• **Stored records**
◇ ◇ ◇ ◇ ◇ ◇ ◇

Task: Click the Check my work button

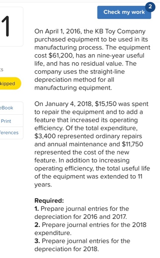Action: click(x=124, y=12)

◇ ◇ ◇ ◇ ◇ ◇ ◇

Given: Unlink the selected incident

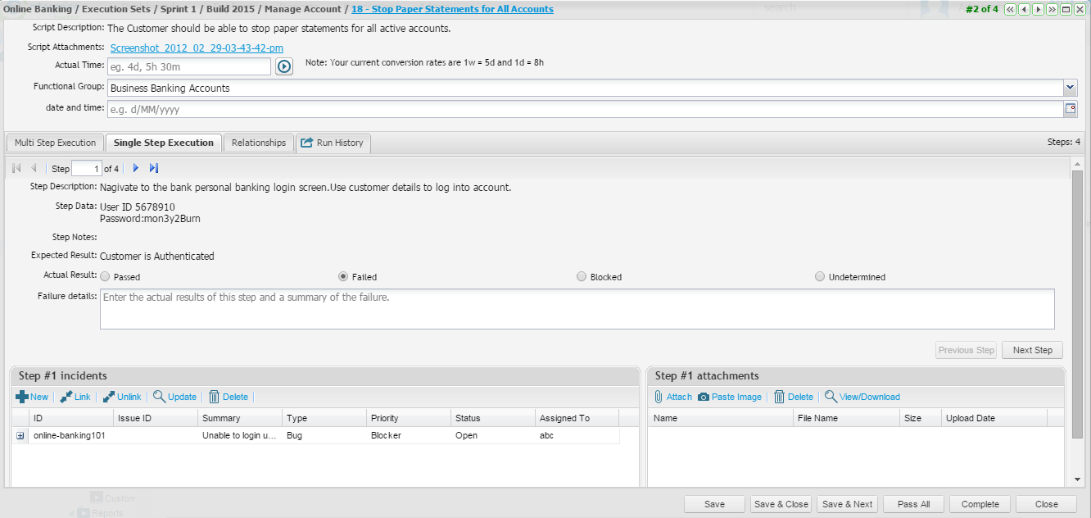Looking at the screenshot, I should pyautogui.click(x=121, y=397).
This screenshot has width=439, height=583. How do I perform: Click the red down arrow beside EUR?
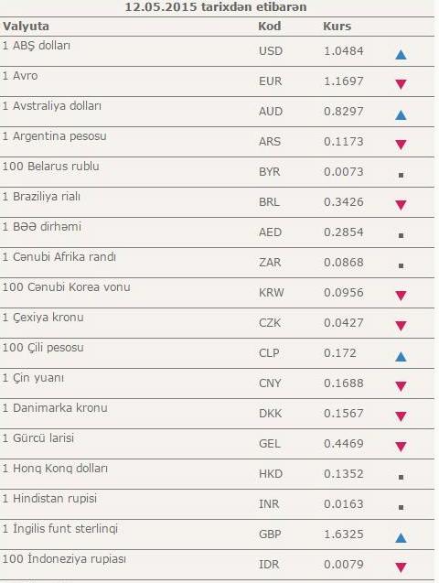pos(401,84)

◇ ◇ ◇ ◇ ◇ ◇ ◇

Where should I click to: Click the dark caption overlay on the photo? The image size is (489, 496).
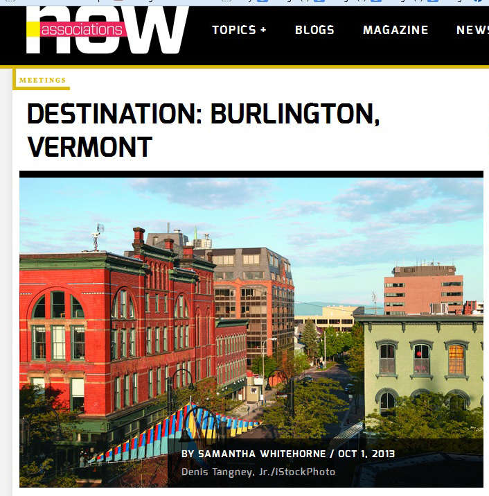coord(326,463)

◇ ◇ ◇ ◇ ◇ ◇ ◇

• **What to do**
Repeat the listing above word for word, from the line with "Where should I" to the line with "coord(326,463)", both ends included, and leave out the pictures.

• **Solution**
Where should I click to: Click the dark caption overlay on the photo? The image size is (489, 496).
coord(326,463)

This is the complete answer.